There’s another dimension to think about scaling, and that’s per workload. I’ve been fighting my own RDBMS-biases here and have heard others doing so as well. Let’s say you have a complex data load/parsing process that needs to run once a day for an hour, and to get it within that hour, you need a 2XL warehouse. The rest of your workload is fairly light and can easily be served with an XS warehouse. For this scenario, you should have a warehouse that is dedicated to that daily load process, and only starts for that process, suspending when it’s done. Your normal workload should go through a separate XS warehouse. There’s no need to pick only the larger warehouse because just one workload needs it, and there’s no conflict having the two warehouses up and running at the same time. In fact, you probably don’t want to resize warehouses just because this causes confusion.

A DBA’s Role

I have spent most of my career in various DBA roles, and have mentioned this in other articles, but I don’t believe that moving databases to the cloud eliminates the need to have a DBA. A fully managed solution like Snowflake may reduce the DBA workload a bit more than others. Any fully managed cloud database is likely to reduce the physical DBA requirements, but experts are still needed to ask and drive answers to the big questions about SLA, backup and recovery, HA, DR, and the like. They’re also needed to answer the small questions for users like how to connect and to do things like manage access. Where I see the role as just as much work is on the logical DBA side. Like any other platform, with Snowflake you can mitigate performance problems by throwing hardware at them. Until you can’t or can’t afford to any more. This is when the logical tasks of organizing data into reasonable data models, investigating query performance, and matching the two up come into play. These roles are still likely to be needed.

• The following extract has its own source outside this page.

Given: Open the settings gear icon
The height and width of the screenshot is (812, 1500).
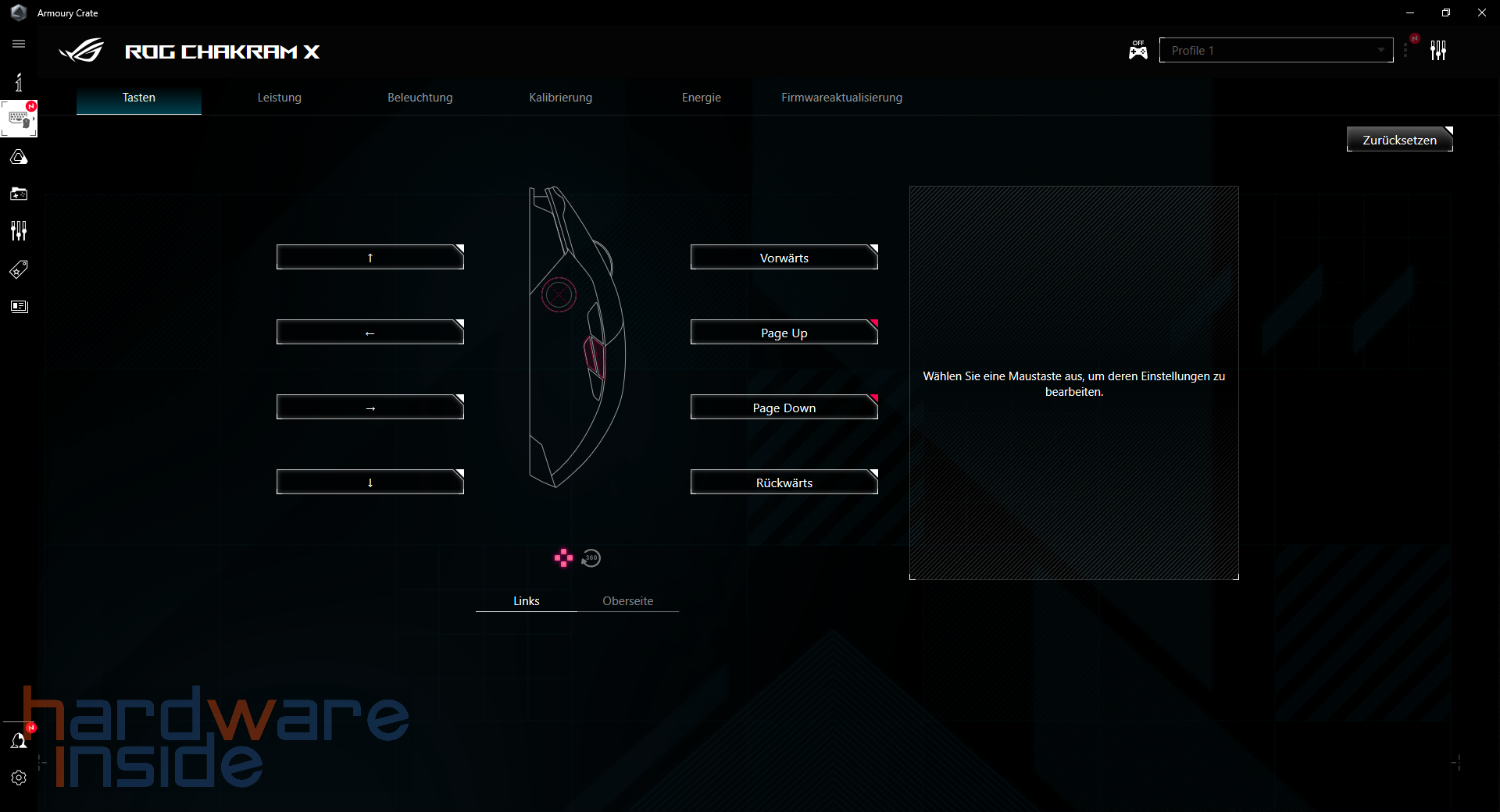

Data engineering is probably still needed as well, unless your end-users are talented at extracting data from your system of record and conforming it to a reasonable data model – and automating that. Yes, Snowflake and partners make that easier, but it’s still work that goes faster with skilled professionals at the helm.

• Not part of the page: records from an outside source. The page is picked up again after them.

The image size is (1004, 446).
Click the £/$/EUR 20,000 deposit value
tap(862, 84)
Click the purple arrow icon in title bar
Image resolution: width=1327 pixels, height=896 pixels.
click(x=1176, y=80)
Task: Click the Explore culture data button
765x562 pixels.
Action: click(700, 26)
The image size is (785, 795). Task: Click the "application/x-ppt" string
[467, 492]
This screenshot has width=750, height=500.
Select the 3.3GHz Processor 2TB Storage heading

Please share your experiences with Snowflake – would love to hear them in the comments below!

Ember Crooks
Ember Crooks

Ember is always curious and thrives on change. She has built internationally recognized expertise in IBM Db2, spent a year working with high-volume MySQL, and is now learning Snowflake. Ember shares both posts about her core skill sets and her journey learning Snowflake.

Ember lives in Denver and work from home

Articles: 545

4 Comments

  1. Good write up Ember. Always appreciate your clarity of thought, even during our days together at IBM. Looks like you found a great career with Snowflake.

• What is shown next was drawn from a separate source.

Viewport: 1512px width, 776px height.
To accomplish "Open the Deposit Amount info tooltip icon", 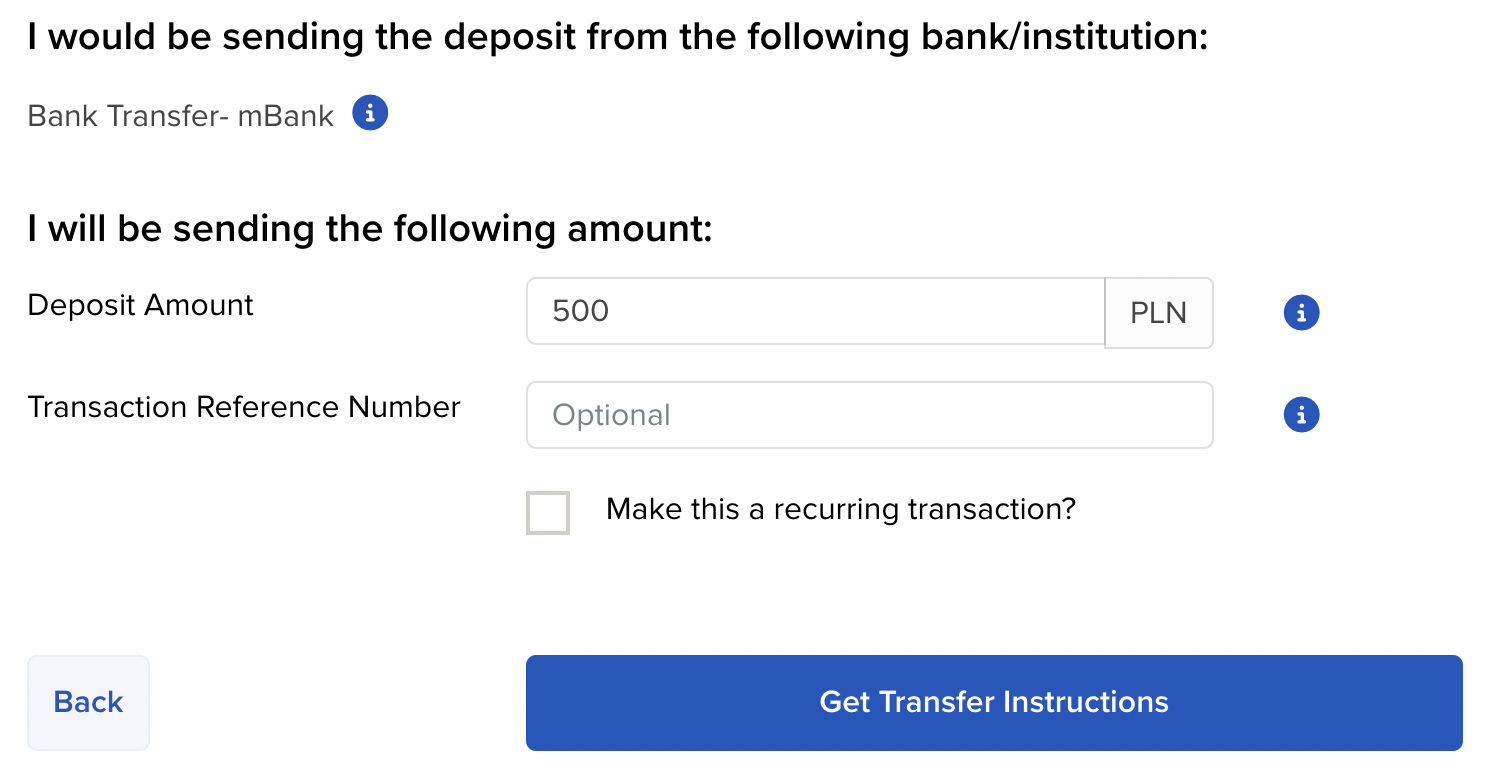I will click(x=1301, y=313).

  2. Well explained, Ember. In my mind I always compared Snowflake with Amazon Redshift and not RDS. Talking about the separation of compute and storage, I am curious if that model is comparable to Redshift spectrum or RA3 nodes in Redshift or RDS Aurora.

  3. Hi Ember,
    I was couple of posts behind but today caught up. Glad you found this job at Snowflake and sounds super cool the way this company designed the product. Perhaps this is the new DBMS model in the future.
    Good luck and thanks for sharing always technical information.
    Last but not the least, be thankful to God for providing you with so much.